Purgatory’s leadership involvement with Colorado Ski Country USA upholds its commitment to help fund the Colorado Water Plan, explore new water storage options, support reduced water consumption incentives and implement the use of efficient snowmaking systems. To achieve the latter, Purgatory Resort near Durango underwent major upgrades for the 2022–23 season by integrating modern, energy-saving equipment to its snowmaking systems. The new additions will make Purgatory’s terrain more reliable and enjoyable for visitors, however it’s not the only consumer-facing perk. Catch a ride with friends and reap the benefits of free parking on weekends and holidays at the Main Village parking lot for carpools of four or more people.

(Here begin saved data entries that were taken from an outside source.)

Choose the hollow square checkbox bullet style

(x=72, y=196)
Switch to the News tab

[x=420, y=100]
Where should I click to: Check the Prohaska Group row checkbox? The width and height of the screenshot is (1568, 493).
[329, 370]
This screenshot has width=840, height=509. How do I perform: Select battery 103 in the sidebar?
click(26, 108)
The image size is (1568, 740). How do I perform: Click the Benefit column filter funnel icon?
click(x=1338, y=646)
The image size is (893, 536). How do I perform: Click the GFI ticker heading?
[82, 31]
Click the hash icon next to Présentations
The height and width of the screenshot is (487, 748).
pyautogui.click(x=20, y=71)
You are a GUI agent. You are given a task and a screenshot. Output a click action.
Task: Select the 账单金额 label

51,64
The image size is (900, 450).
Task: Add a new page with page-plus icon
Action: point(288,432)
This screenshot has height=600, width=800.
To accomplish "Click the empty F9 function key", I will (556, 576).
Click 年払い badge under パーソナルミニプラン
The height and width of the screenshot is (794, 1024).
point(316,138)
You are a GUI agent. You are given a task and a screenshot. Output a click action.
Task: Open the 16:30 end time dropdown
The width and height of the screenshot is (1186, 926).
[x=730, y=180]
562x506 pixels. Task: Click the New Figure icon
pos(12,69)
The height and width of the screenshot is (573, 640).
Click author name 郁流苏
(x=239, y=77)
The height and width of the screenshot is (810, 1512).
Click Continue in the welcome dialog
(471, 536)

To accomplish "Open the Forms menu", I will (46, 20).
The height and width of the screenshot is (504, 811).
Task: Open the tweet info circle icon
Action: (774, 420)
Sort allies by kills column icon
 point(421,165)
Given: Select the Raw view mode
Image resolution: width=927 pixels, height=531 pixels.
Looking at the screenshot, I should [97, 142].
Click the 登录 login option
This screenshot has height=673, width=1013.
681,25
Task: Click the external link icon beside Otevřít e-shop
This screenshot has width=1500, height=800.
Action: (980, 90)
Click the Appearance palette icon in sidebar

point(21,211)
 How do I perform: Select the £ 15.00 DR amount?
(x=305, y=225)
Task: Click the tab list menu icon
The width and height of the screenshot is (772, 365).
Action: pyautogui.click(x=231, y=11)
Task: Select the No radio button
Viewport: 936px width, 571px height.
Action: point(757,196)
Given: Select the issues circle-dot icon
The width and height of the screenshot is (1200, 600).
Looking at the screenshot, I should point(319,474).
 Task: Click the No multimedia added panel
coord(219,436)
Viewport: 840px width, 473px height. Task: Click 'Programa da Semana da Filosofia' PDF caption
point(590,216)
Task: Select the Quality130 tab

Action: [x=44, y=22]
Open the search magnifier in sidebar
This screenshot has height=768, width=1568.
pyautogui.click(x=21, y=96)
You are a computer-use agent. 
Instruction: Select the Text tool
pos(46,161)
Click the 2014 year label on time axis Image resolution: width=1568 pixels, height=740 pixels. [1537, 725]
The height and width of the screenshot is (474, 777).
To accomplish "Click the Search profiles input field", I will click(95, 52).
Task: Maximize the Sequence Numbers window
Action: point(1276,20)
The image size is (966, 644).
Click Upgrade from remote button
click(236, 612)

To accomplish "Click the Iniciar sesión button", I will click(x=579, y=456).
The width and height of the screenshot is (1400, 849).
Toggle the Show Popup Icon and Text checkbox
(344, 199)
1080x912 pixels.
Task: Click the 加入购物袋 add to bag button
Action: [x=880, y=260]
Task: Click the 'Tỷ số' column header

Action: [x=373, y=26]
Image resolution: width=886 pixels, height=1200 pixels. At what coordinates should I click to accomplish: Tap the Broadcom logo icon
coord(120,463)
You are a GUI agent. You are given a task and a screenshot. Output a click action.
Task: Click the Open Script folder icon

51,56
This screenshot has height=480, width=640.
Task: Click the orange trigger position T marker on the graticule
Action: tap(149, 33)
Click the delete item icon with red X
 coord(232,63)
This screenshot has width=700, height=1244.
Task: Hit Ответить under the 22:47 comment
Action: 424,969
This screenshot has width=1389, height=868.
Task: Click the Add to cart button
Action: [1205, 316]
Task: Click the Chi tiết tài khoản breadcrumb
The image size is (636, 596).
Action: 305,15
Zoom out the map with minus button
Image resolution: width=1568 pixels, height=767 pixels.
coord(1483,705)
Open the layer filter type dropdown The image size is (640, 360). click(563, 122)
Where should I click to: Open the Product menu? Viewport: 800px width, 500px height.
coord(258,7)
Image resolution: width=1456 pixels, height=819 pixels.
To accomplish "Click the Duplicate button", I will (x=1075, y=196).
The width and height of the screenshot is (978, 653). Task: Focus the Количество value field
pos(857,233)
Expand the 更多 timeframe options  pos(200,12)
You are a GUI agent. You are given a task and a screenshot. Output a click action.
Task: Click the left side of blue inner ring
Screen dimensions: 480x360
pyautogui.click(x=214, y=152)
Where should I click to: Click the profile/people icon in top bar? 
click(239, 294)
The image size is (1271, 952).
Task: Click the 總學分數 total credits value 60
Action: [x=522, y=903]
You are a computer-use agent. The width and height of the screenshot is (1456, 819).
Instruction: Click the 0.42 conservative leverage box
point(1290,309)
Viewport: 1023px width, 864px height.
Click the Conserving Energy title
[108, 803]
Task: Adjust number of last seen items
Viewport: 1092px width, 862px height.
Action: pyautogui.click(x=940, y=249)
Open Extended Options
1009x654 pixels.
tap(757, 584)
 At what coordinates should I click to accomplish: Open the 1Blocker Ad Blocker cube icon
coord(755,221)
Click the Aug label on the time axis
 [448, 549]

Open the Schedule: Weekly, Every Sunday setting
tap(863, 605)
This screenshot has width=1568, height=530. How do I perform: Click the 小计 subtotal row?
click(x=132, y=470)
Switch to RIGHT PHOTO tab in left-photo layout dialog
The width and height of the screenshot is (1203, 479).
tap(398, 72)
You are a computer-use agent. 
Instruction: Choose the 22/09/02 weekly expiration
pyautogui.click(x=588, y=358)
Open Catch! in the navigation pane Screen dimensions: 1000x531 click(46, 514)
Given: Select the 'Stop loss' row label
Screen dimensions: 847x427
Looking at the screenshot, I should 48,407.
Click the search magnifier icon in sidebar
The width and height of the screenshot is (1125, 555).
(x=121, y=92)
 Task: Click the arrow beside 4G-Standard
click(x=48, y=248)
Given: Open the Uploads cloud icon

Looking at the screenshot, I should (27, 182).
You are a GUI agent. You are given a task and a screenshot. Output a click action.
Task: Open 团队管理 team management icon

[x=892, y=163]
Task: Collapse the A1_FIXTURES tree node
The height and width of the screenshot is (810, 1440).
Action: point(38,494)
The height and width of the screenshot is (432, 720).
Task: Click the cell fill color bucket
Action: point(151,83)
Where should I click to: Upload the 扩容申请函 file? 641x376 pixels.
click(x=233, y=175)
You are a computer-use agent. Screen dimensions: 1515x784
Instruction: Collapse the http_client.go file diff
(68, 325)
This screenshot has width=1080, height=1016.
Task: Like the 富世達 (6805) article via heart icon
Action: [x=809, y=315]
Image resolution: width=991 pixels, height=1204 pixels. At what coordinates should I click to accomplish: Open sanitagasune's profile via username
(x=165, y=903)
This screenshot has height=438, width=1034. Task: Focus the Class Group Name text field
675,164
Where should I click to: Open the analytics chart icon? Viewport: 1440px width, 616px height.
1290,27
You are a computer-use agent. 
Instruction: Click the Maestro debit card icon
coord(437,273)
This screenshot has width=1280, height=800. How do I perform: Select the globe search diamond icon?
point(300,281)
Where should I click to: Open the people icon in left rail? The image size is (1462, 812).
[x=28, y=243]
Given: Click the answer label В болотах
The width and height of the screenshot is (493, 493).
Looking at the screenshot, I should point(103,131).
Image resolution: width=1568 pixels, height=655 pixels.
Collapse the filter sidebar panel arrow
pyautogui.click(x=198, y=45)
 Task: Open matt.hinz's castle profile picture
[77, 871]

Steamboat Resort has recently embarked on its largest logging phase to-date, removing approximately 100 acres of dead lodgepole pine trees lost to mountain-pine-beetle infestation on the lower mountain and participated in ReTree Colorado to reforest the area. The resort is also a member of the Colorado Native Plant Society and regularly maintains re-vegetation practices on the mountain.
Shred the slopes maintained by airless snowmaking technology and eco-friendly GPS and snow-sensored grooming machines or explore mountain trails that have been mostly hand-built to reduce impacts to the land.
Stay hydrated in Colorado’s dry climate without the waste of straws as Steamboat’s Doing Good Program eliminated the annual use of nearly 200,000 drinking straws at its resort. Steamboat also works to offset 3 percent of its total electricity requirements with renewable energy and financially supports environmental nonprofits in the community through the Steamboat Resorts Environmental Fund.
Nearby Howelsen Hill Ski Area is owned/operated by the city, whose sustainability efforts include a plastic-bag ban.